Dans une atmosphère intime et suspendue, le Babour Sauvage, niché au cœur du parc de la Villette, a accueilli le 8 mai dernier une soirée hors du commun avec Akli D. . Il a offert un concert acoustique qui a marqué les esprits. Devant une salle comble, l’artiste a choisi de se dévoiler autrement dans un format épuré. Accompagné de deux amis, il a proposé une performance chaleureuse et profondément humaine.
Akli D.au Babour Sauvage : La proximité comme signature
Loin des grandes productions scéniques, Akli D. mise sur la proximité avec son public.

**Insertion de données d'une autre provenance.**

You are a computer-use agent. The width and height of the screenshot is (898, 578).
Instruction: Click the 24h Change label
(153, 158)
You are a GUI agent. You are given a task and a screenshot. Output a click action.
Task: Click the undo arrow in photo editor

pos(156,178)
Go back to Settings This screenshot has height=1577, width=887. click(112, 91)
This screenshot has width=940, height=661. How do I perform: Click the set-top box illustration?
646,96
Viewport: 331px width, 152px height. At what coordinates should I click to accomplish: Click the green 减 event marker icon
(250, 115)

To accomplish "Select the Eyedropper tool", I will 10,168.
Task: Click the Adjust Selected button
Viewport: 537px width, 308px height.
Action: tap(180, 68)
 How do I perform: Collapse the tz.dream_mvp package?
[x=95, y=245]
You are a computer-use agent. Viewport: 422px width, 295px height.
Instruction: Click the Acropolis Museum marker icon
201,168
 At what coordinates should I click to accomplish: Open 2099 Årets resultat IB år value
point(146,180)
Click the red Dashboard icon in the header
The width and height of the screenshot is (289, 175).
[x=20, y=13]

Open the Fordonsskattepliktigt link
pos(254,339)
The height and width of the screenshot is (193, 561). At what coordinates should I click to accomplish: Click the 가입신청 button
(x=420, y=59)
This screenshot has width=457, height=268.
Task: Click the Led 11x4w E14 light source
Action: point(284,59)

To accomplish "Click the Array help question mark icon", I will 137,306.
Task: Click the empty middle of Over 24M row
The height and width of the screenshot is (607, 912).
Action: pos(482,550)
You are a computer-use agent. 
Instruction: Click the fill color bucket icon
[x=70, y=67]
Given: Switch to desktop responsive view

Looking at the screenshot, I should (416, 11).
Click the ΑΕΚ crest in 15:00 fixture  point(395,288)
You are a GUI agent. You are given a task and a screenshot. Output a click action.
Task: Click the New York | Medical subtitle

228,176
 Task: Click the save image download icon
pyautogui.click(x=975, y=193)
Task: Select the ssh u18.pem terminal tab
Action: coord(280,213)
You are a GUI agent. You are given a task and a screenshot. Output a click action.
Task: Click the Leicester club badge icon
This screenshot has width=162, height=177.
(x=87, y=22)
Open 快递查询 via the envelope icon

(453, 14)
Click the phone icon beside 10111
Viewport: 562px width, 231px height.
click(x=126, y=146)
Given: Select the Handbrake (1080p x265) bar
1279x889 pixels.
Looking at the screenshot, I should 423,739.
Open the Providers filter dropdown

Dès les premières notes, une atmosphère conviviale s’installe. Entre les morceaux, l’artiste échange, plaisante et raconte des anecdotes personnelles, créant un lien direct avec les spectateurs.
« C’est du high level », lance-t-il avec humour, avant d’ajouter : « C’est une humanité que j’aime beaucoup ».
Cette phrase résume l’esprit de la soirée.
Hommage à Mouloud Mammeri
Akli D. a également tenu à rendre hommage à plusieurs figures marquantes dont Mouloud Mammeri, figure majeure de la culture Amazigh et auteur de La Colline oubliée. Un clin d’œil chargé de sens qui témoigne de l’attachement de l’artiste à ses racines et à la transmission culturelle. L’émotion s’est aussi fait sentir lors d’un hommage à Idir, légende de la musique kabyle aujourd’hui disparue, dont l’héritage continue de résonner auprès du public.
« J’ai passé l’un des plus beaux moments musicaux de ma vie. C’était tellement immersif que pendant quelques heures j’ai eu l’impression de retourner dans ma jeunesse en Kabylie » Avis d’un spectateur.
Ainsi, cette soirée au Babour Sauvage a confirmé la capacité d’Akli D. à créer des moments de partage où la scène devient un espace de dialogue direct avec le public. À travers des titres emblématiques comme « Barman » et des morceaux plus poignants à l’image de « C. facile », où il évoque la difficulté de quitter son pays pour vivre dans un ailleurs étranger, l’artiste a installé une atmosphère de proximité rare. Un concert qui laisse derrière lui une trace durable dans la mémoire des spectateurs.